2013 was a monumental year for gay rights activists. After five years of nasty deliberations and protests, the Supreme Court of the United States (SCOTUS) held California’s ban on gay marriage, Prop. 8, unconstitutional and the Defense of Marriage Act was struck down; the act was a federal law that allowed states to refuse to recognize same-sex marriages performed under the laws of other states. Shortly thereafter, similar bans in 26 states were overturned. Fourteen states still have those bans but they are under court challenge; same-sex marriage is now legal in 36 states.
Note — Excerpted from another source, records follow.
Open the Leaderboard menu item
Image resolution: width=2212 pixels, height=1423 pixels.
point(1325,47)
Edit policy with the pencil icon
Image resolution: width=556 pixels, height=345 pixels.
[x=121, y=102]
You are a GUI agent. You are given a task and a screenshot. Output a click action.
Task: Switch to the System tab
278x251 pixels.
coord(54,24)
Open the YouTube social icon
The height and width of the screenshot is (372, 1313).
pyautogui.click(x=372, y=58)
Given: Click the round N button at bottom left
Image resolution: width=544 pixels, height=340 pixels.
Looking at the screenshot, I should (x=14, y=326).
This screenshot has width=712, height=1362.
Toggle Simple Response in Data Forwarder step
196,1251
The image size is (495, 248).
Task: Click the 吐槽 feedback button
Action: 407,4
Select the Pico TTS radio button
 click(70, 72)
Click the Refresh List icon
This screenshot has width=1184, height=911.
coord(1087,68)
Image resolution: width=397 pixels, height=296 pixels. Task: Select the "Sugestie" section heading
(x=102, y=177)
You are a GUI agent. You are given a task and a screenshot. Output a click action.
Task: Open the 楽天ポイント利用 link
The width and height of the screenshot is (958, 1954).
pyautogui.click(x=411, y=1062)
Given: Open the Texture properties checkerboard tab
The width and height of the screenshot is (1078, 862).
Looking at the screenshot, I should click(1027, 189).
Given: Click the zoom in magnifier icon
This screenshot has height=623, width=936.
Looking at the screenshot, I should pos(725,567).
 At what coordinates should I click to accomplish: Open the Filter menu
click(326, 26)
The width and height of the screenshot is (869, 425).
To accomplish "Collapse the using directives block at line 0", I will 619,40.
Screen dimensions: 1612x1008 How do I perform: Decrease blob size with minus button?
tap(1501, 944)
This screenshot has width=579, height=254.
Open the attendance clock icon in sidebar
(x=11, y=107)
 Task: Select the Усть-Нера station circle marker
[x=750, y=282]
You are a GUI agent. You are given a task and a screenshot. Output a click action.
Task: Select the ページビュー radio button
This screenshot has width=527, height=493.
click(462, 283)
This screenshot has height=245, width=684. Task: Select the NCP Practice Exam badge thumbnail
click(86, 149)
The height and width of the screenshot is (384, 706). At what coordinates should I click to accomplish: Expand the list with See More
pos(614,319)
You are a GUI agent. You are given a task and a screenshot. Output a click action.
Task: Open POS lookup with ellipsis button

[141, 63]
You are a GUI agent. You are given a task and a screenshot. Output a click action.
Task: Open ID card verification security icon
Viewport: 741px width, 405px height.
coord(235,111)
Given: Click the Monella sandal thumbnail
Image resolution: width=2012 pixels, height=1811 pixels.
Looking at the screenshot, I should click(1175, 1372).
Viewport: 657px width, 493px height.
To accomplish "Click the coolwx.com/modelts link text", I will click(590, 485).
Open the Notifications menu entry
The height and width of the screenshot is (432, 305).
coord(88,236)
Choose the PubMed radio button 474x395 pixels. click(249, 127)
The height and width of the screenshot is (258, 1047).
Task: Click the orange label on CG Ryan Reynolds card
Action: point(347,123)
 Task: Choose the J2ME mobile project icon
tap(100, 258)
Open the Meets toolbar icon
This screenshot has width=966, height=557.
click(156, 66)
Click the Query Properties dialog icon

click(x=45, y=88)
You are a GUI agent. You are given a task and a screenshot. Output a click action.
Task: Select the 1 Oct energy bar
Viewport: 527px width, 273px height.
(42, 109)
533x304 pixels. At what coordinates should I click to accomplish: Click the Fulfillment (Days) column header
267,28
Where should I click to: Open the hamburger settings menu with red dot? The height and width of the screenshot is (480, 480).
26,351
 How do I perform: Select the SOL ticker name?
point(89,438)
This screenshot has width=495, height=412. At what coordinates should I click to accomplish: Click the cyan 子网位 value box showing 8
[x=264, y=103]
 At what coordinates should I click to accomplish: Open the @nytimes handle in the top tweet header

In light of the rulings in 2013, gay rights activists have continued with their mission of achieving marriage equality. The SCOTUS agreed earlier this year that it would rule on the authority of the states to ban same-sex marriages and to refuse to recognize such marriages performed in another state, with the decisions expected to come out in June. While it might seem that the justices would rule in support of more freedom, SCOTUS can be somewhat of a wildcard. We don’t feel settled on it, but we do have high hopes that the decision would be obvious.

With all this progress for the LGBTQ community, it’s not a big surprise that some must find ways to fuel their disdain, or really hatred, toward this small segment of the population — according to a 2013 survey by the Centers for Disease Control and Prevention, less than 4 percent of the population identify as gay, lesbian or bisexual. In the last month, both Indiana and Arkansas passed “religious freedom” laws, whereby business owners can use religious freedom as a defense in lawsuits, should proprietors choose not to serve gays. Opponents of these bills say that while it is not outright discrimination, it does open up the path to it. We agree. Further, how many people have the money and time to take business owners to court for refusing service? This is not fair or right.

What is even more mind boggling are the stats — we are ensuring our rights to refuse service on the slim chance that particular business owners who disagree with homosexuality will have to do business with this minority? It’s ludicrous. Don’t people have better things to do with their time than to worry about a gay couple ordering a cake? Just bake the cake. Or better yet, post a sign saying “We will serve gays but we do not like or respect them.” That way everyone will know the owners’ religious beliefs since they want to project their own beliefs onto others by refusing to serve them.

On the brink of insanity, though, right here in California, an Orange County attorney wants to put the “Sodomite Suppression Act” on the ballot, calling for the death of anyone who engages in sodomy, specifically targeting same-sex sodomy. While this initiative is sickening, apparently, so as not to restrain voters’ ability to create laws themselves, it has a chance of actually making it to the ballot. We know this will never pass, but then again, we passed Prop. 8 and voted against legalizing marijuana, so it seems that the initiative process in California is a bit unpredictable. But this whole situation begs, or really screams for ballot initiative reform. With a handful of signatures and $200, anything can get moving toward the ballot. We understand that constitutional review by SCOTUS before making it to the ballot may be out of the question in regard to reform, but with all the time and money wasted on such endeavors, much less the blatant disregard to the right to life and liberty with this particular initiative, something has got to give. It is frustrating that we have even given this attorney any credence by mentioning the matter but given that we may see this on the ballot, it needs to be addressed.

In the end, what this all boils down to is the fact that people just can’t seem to mind their own business. There will always be those who hate and there will be just as many or more who will fend off that lunacy and will be the voice of such a small minority. Why can’t we just mind our own business when it comes to two consenting adults and their sex lives? What’s the obsession? It’s time to stop worrying about what people do in their bedrooms and just focus on being productive and healthy members of society. Religion is a choice. Sexuality is not. Let’s move on already.